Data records
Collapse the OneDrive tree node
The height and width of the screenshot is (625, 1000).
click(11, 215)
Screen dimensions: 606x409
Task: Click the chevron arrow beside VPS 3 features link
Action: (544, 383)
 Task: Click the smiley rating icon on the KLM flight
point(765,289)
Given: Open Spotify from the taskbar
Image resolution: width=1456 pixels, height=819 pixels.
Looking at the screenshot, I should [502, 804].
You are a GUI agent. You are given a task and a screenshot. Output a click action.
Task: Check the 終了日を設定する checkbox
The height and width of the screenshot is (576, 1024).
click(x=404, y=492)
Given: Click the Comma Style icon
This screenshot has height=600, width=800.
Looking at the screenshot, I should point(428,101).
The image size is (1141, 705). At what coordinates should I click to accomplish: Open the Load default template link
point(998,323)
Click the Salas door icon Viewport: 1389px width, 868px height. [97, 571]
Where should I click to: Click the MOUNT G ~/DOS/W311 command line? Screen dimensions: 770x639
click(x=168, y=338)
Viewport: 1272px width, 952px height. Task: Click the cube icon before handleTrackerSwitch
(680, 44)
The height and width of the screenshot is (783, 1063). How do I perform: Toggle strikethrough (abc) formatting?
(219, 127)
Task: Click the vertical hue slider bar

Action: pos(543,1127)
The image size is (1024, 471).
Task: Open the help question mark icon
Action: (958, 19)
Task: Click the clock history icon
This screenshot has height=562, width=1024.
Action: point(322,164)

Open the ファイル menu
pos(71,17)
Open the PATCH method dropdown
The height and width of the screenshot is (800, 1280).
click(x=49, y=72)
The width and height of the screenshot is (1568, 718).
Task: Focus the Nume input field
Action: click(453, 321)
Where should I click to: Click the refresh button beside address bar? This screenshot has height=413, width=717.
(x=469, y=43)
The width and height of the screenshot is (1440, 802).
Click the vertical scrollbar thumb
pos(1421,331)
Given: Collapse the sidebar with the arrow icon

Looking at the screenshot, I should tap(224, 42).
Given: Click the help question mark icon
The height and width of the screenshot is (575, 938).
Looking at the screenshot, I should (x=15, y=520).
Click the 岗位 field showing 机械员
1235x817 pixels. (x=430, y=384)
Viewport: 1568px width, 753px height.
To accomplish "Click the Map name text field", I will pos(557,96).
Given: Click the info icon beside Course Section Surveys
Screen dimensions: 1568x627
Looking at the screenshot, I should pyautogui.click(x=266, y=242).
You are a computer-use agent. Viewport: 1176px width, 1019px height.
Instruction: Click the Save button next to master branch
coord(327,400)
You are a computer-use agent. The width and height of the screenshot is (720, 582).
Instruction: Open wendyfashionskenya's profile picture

**Your goal**
Copy out again, unchanged, the records between the line holding "You are a GUI" and the line holding "point(998,323)", inclusive.

**Response below**
You are a GUI agent. You are given a task and a screenshot. Output a click action.
Task: Check the 終了日を設定する checkbox
The height and width of the screenshot is (576, 1024).
click(x=404, y=492)
Given: Click the Comma Style icon
This screenshot has height=600, width=800.
Looking at the screenshot, I should point(428,101).
The image size is (1141, 705). At what coordinates should I click to accomplish: Open the Load default template link
point(998,323)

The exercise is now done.